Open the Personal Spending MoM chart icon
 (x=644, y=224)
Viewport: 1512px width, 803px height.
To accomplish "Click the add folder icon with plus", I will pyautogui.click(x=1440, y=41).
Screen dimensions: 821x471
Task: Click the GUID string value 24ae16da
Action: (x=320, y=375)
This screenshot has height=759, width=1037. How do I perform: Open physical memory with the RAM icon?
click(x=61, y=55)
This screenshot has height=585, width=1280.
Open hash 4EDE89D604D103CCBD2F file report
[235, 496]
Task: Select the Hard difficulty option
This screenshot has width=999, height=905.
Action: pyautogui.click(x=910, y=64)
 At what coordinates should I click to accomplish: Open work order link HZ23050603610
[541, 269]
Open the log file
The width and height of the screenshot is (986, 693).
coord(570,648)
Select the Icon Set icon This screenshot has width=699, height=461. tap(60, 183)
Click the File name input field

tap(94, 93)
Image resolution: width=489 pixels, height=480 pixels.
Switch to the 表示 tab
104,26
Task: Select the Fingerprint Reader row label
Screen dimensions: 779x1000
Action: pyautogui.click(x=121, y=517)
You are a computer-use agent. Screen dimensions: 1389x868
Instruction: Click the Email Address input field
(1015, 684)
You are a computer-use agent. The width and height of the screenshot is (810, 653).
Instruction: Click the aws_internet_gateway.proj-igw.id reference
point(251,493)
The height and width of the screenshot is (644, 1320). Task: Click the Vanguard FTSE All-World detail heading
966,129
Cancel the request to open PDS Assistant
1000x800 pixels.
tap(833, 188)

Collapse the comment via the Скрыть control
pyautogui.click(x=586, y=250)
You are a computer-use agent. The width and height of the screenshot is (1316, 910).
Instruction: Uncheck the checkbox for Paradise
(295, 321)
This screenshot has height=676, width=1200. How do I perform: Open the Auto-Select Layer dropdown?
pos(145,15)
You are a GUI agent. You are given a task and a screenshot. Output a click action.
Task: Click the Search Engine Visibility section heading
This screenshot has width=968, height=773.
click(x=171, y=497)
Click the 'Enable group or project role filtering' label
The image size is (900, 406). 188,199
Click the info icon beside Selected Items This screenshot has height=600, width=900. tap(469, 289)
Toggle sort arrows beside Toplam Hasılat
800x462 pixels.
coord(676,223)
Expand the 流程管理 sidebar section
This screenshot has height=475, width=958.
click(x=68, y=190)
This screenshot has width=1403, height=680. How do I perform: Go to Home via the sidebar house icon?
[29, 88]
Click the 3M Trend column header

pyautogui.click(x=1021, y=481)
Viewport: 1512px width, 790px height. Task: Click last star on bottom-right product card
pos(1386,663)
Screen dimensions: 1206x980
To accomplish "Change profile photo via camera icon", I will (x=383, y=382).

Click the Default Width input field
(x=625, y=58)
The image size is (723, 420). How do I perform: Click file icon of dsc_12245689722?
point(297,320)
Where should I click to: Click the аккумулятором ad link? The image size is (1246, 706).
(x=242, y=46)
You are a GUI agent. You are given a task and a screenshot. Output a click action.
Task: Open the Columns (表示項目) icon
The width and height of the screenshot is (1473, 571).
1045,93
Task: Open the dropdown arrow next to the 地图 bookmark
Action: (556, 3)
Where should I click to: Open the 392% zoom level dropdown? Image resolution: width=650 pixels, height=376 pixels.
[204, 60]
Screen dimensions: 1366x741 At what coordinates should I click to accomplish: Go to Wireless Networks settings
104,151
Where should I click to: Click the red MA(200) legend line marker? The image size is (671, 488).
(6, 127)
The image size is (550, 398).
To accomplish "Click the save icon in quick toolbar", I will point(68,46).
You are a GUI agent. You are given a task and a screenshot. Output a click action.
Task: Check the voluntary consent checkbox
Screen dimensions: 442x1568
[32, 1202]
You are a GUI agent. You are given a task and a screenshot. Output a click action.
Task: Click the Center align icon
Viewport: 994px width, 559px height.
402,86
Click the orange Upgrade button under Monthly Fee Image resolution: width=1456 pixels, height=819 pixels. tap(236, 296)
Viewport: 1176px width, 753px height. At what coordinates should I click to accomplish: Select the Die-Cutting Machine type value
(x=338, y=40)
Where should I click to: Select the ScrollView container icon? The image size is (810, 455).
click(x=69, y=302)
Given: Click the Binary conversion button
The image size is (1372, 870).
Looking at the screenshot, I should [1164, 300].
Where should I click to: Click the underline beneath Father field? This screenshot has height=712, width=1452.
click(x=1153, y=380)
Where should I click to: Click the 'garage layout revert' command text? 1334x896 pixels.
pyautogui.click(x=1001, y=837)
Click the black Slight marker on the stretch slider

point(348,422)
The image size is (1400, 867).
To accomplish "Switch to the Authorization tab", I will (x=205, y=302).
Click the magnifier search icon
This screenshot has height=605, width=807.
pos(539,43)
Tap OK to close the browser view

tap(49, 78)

--*--

| Task item |
Reproduce the records above in their entirety, unchanged.

| Answer box |
Open the Personal Spending MoM chart icon
 (x=644, y=224)
Viewport: 1512px width, 803px height.
To accomplish "Click the add folder icon with plus", I will pyautogui.click(x=1440, y=41).
Screen dimensions: 821x471
Task: Click the GUID string value 24ae16da
Action: (x=320, y=375)
This screenshot has height=759, width=1037. How do I perform: Open physical memory with the RAM icon?
click(x=61, y=55)
This screenshot has height=585, width=1280.
Open hash 4EDE89D604D103CCBD2F file report
[235, 496]
Task: Select the Hard difficulty option
This screenshot has width=999, height=905.
Action: pyautogui.click(x=910, y=64)
 At what coordinates should I click to accomplish: Open work order link HZ23050603610
[541, 269]
Open the log file
The width and height of the screenshot is (986, 693).
coord(570,648)
Select the Icon Set icon This screenshot has width=699, height=461. tap(60, 183)
Click the File name input field

tap(94, 93)
Image resolution: width=489 pixels, height=480 pixels.
Switch to the 表示 tab
104,26
Task: Select the Fingerprint Reader row label
Screen dimensions: 779x1000
Action: pyautogui.click(x=121, y=517)
You are a computer-use agent. Screen dimensions: 1389x868
Instruction: Click the Email Address input field
(1015, 684)
You are a computer-use agent. The width and height of the screenshot is (810, 653).
Instruction: Click the aws_internet_gateway.proj-igw.id reference
point(251,493)
The height and width of the screenshot is (644, 1320). Task: Click the Vanguard FTSE All-World detail heading
966,129
Cancel the request to open PDS Assistant
1000x800 pixels.
tap(833, 188)

Collapse the comment via the Скрыть control
pyautogui.click(x=586, y=250)
You are a computer-use agent. The width and height of the screenshot is (1316, 910).
Instruction: Uncheck the checkbox for Paradise
(295, 321)
This screenshot has height=676, width=1200. How do I perform: Open the Auto-Select Layer dropdown?
pos(145,15)
You are a GUI agent. You are given a task and a screenshot. Output a click action.
Task: Click the Search Engine Visibility section heading
This screenshot has width=968, height=773.
click(x=171, y=497)
Click the 'Enable group or project role filtering' label
The image size is (900, 406). 188,199
Click the info icon beside Selected Items This screenshot has height=600, width=900. tap(469, 289)
Toggle sort arrows beside Toplam Hasılat
800x462 pixels.
coord(676,223)
Expand the 流程管理 sidebar section
This screenshot has height=475, width=958.
click(x=68, y=190)
This screenshot has width=1403, height=680. How do I perform: Go to Home via the sidebar house icon?
[29, 88]
Click the 3M Trend column header

pyautogui.click(x=1021, y=481)
Viewport: 1512px width, 790px height. Task: Click last star on bottom-right product card
pos(1386,663)
Screen dimensions: 1206x980
To accomplish "Change profile photo via camera icon", I will (x=383, y=382).

Click the Default Width input field
(x=625, y=58)
The image size is (723, 420). How do I perform: Click file icon of dsc_12245689722?
point(297,320)
Where should I click to: Click the аккумулятором ad link? The image size is (1246, 706).
(x=242, y=46)
You are a GUI agent. You are given a task and a screenshot. Output a click action.
Task: Open the Columns (表示項目) icon
The width and height of the screenshot is (1473, 571).
1045,93
Task: Open the dropdown arrow next to the 地图 bookmark
Action: (556, 3)
Where should I click to: Open the 392% zoom level dropdown? Image resolution: width=650 pixels, height=376 pixels.
[204, 60]
Screen dimensions: 1366x741 At what coordinates should I click to accomplish: Go to Wireless Networks settings
104,151
Where should I click to: Click the red MA(200) legend line marker? The image size is (671, 488).
(6, 127)
The image size is (550, 398).
To accomplish "Click the save icon in quick toolbar", I will point(68,46).
You are a GUI agent. You are given a task and a screenshot. Output a click action.
Task: Check the voluntary consent checkbox
Screen dimensions: 442x1568
[32, 1202]
You are a GUI agent. You are given a task and a screenshot. Output a click action.
Task: Click the Center align icon
Viewport: 994px width, 559px height.
402,86
Click the orange Upgrade button under Monthly Fee Image resolution: width=1456 pixels, height=819 pixels. tap(236, 296)
Viewport: 1176px width, 753px height. At what coordinates should I click to accomplish: Select the Die-Cutting Machine type value
(x=338, y=40)
Where should I click to: Select the ScrollView container icon? The image size is (810, 455).
click(x=69, y=302)
Given: Click the Binary conversion button
The image size is (1372, 870).
Looking at the screenshot, I should [1164, 300].
Where should I click to: Click the underline beneath Father field? This screenshot has height=712, width=1452.
click(x=1153, y=380)
Where should I click to: Click the 'garage layout revert' command text? 1334x896 pixels.
pyautogui.click(x=1001, y=837)
Click the black Slight marker on the stretch slider

point(348,422)
The image size is (1400, 867).
To accomplish "Switch to the Authorization tab", I will (x=205, y=302).
Click the magnifier search icon
This screenshot has height=605, width=807.
pos(539,43)
Tap OK to close the browser view

tap(49, 78)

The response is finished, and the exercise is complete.